| ASSIGNMENT |
Up to and including the line that contains "Given: Open the store street view photo", repeat the entries below exactly from the first line on. Do not carry over any pictures.

━━━ SOURCE MATERIAL

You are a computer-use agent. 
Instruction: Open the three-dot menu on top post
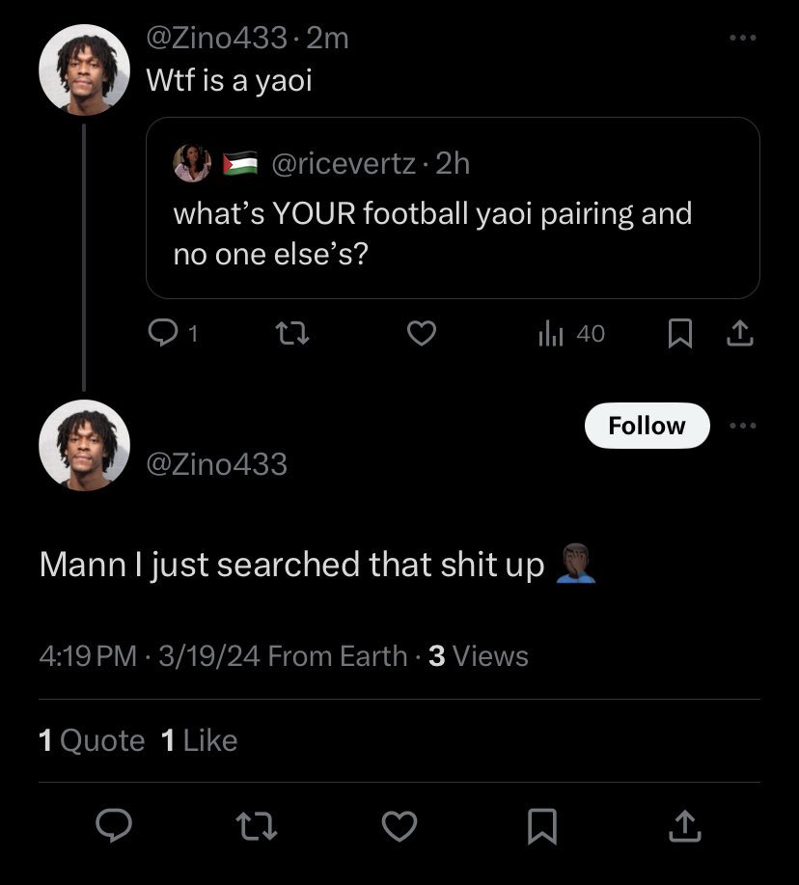(742, 39)
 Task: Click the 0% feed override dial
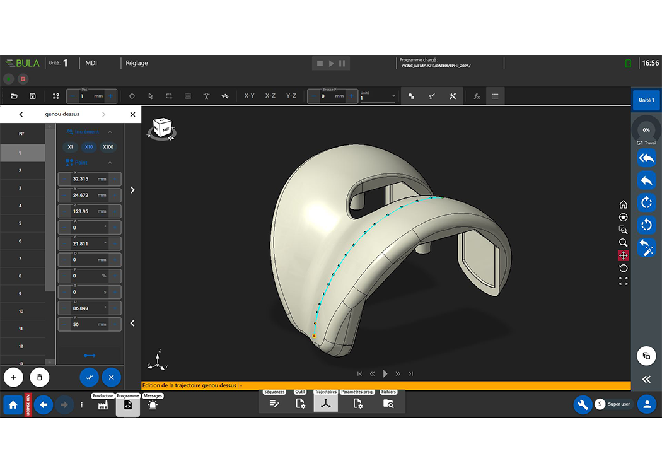click(x=646, y=129)
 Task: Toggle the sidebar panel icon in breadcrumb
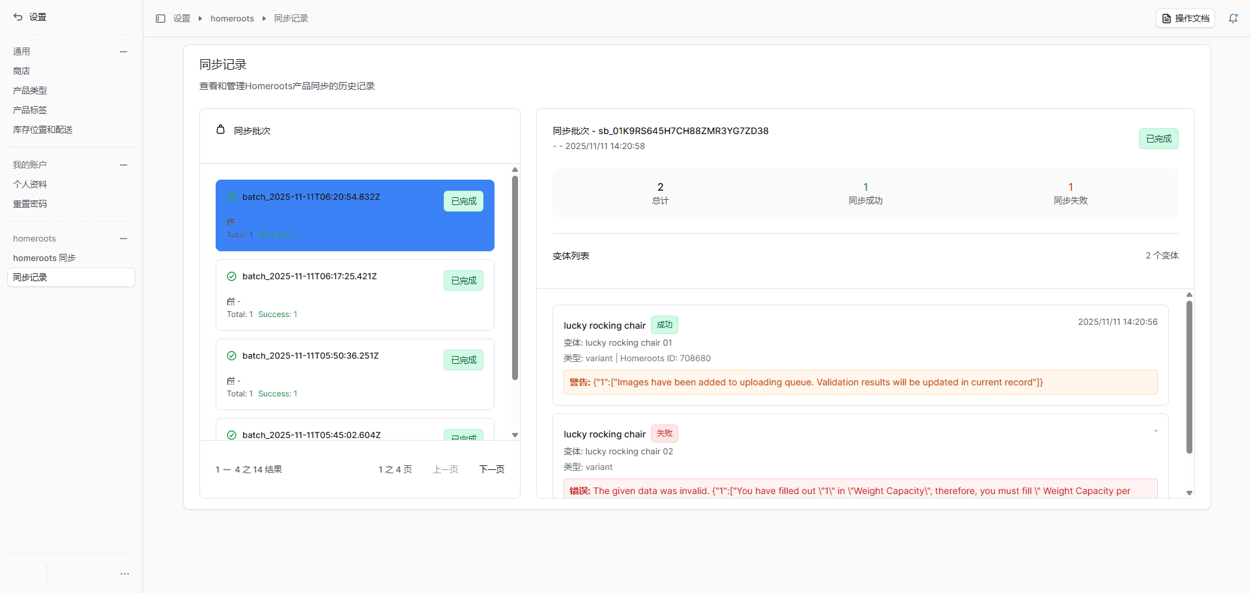(160, 18)
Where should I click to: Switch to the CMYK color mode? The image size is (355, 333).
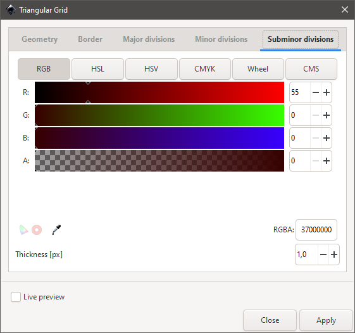point(205,69)
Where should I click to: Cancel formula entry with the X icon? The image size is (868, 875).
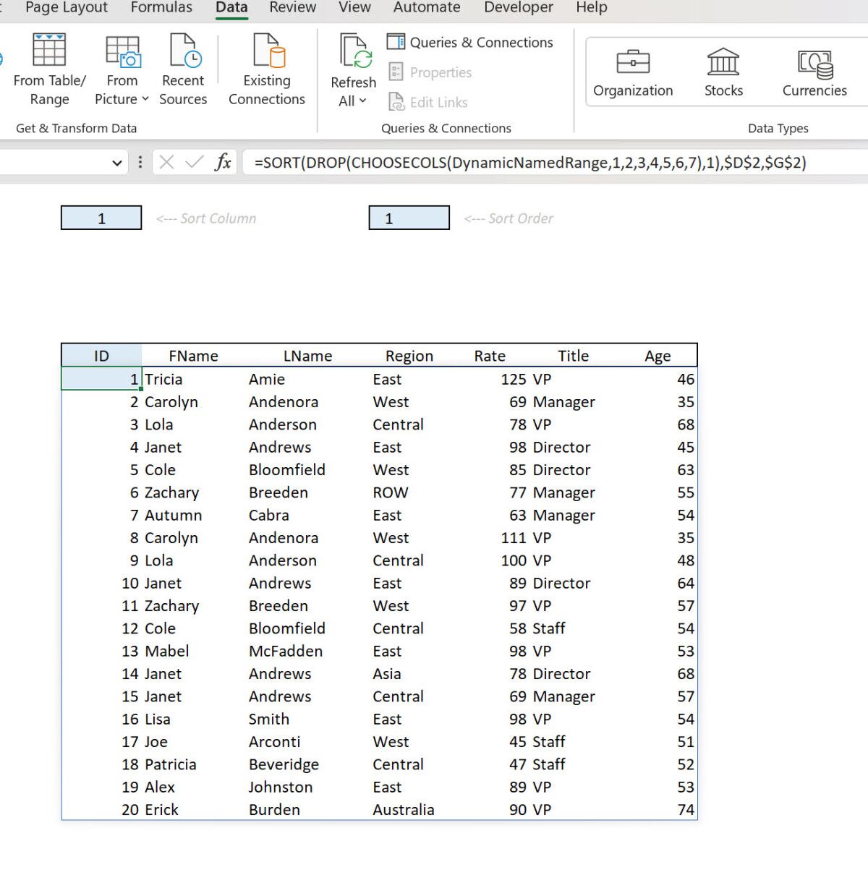pyautogui.click(x=166, y=162)
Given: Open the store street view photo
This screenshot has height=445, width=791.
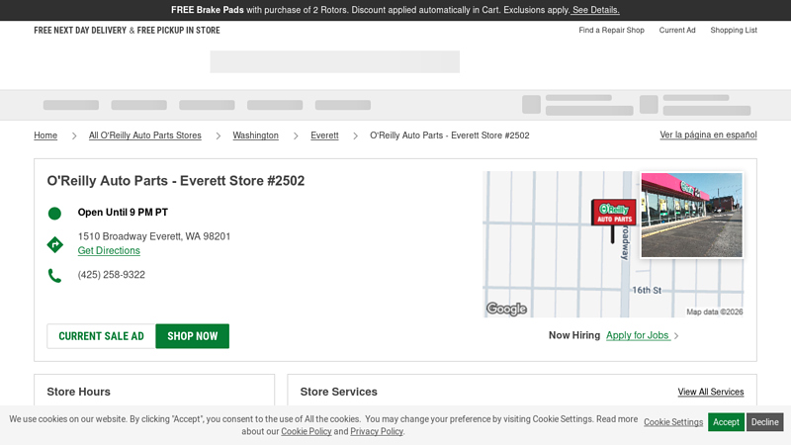Looking at the screenshot, I should [691, 215].
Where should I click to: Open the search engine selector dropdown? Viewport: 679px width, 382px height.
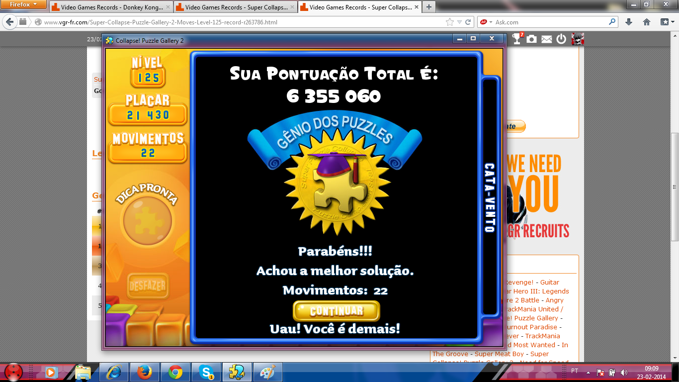coord(486,22)
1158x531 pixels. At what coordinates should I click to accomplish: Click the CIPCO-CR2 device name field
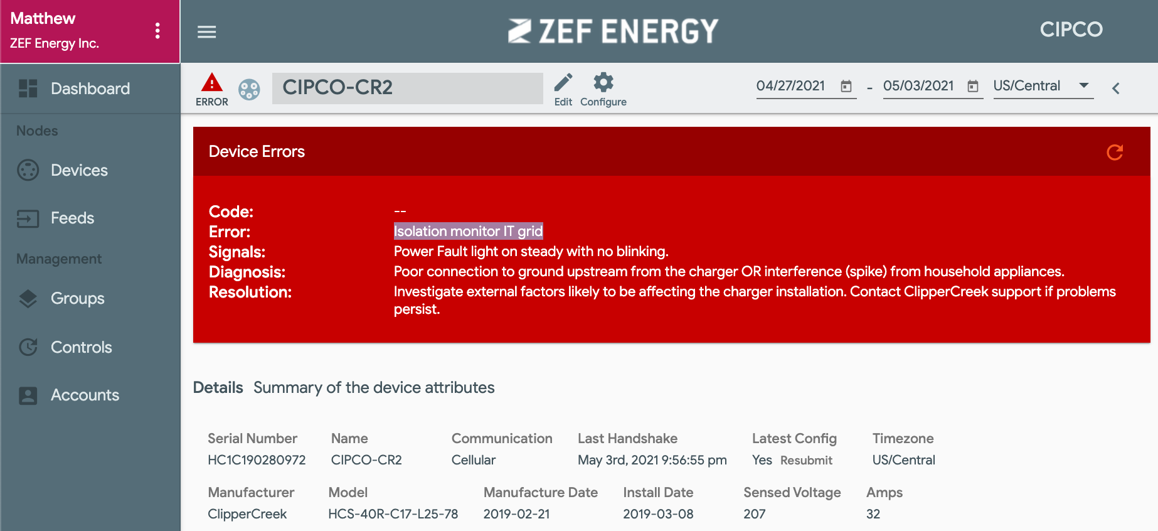click(x=408, y=88)
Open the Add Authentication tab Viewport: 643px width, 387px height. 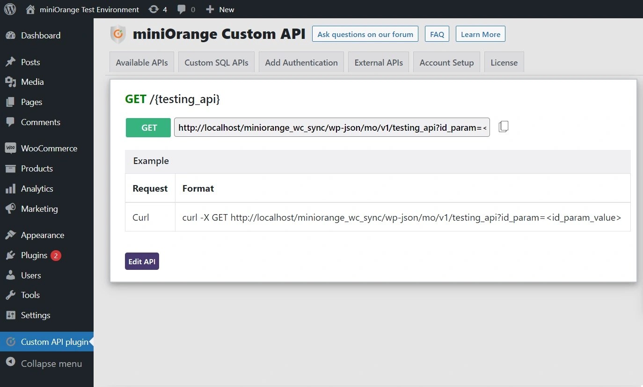(x=301, y=62)
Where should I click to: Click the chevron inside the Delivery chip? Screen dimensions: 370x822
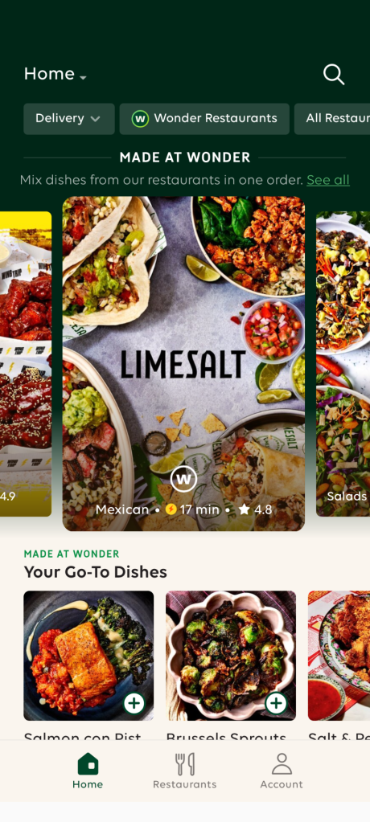click(95, 119)
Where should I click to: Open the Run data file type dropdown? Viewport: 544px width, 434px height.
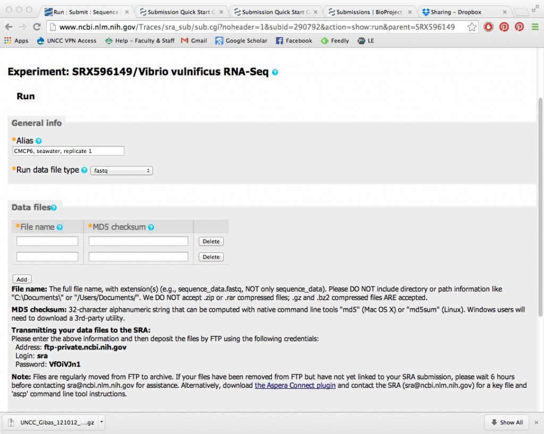[x=122, y=171]
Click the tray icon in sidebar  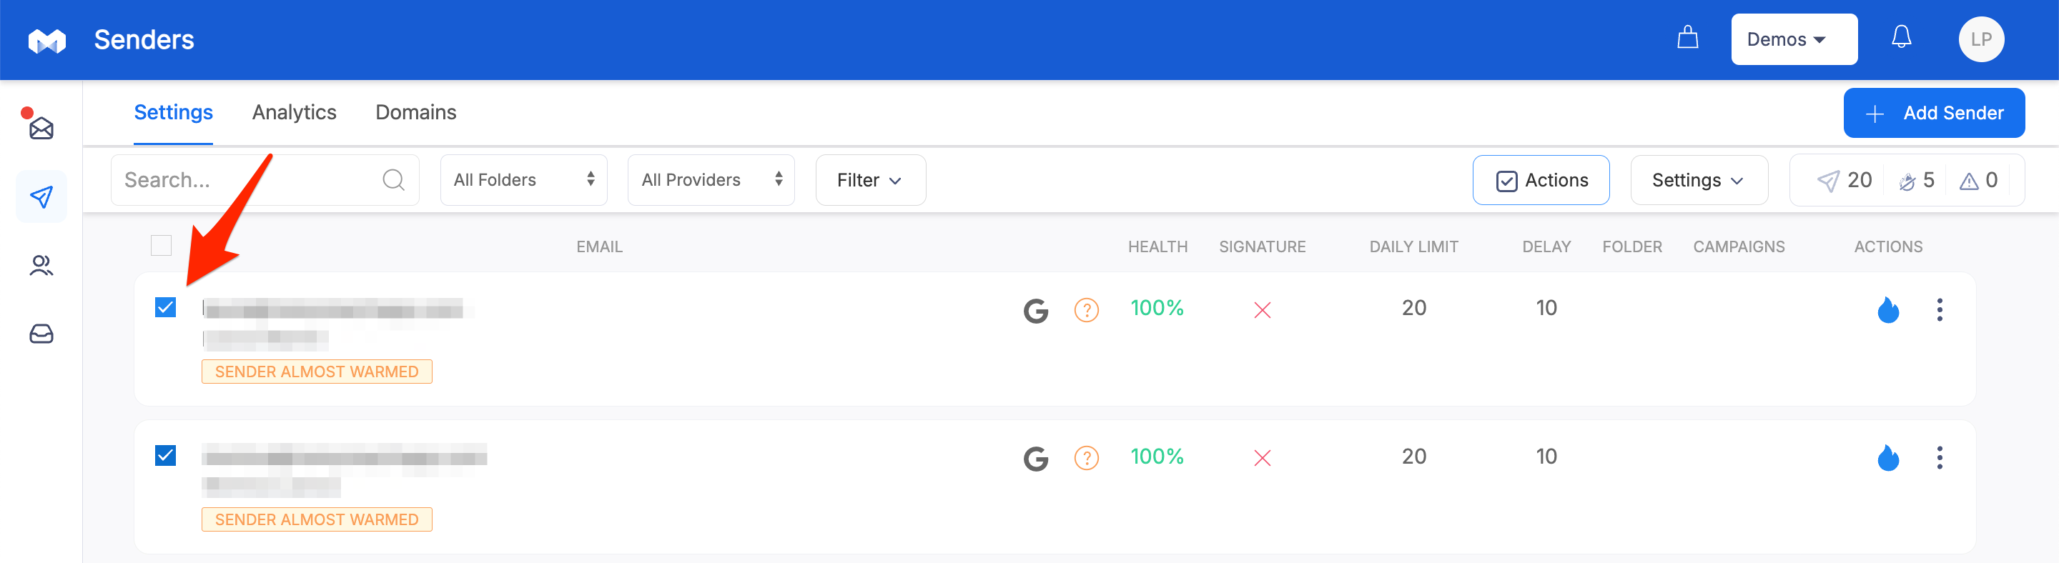[41, 334]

━━━━━━

| EXERCISE ANSWER |
You are a computer-use agent. 
Instruction: Open the three-dot menu on top post
(742, 39)
 Task: Click the 0% feed override dial
click(x=646, y=129)
 Task: Toggle the sidebar panel icon in breadcrumb
(160, 18)
Where should I click to: Switch to the CMYK color mode? The image size is (355, 333).
point(205,69)
Where should I click to: Cancel formula entry with the X icon? The image size is (868, 875).
pyautogui.click(x=166, y=162)
Given: Open the store street view photo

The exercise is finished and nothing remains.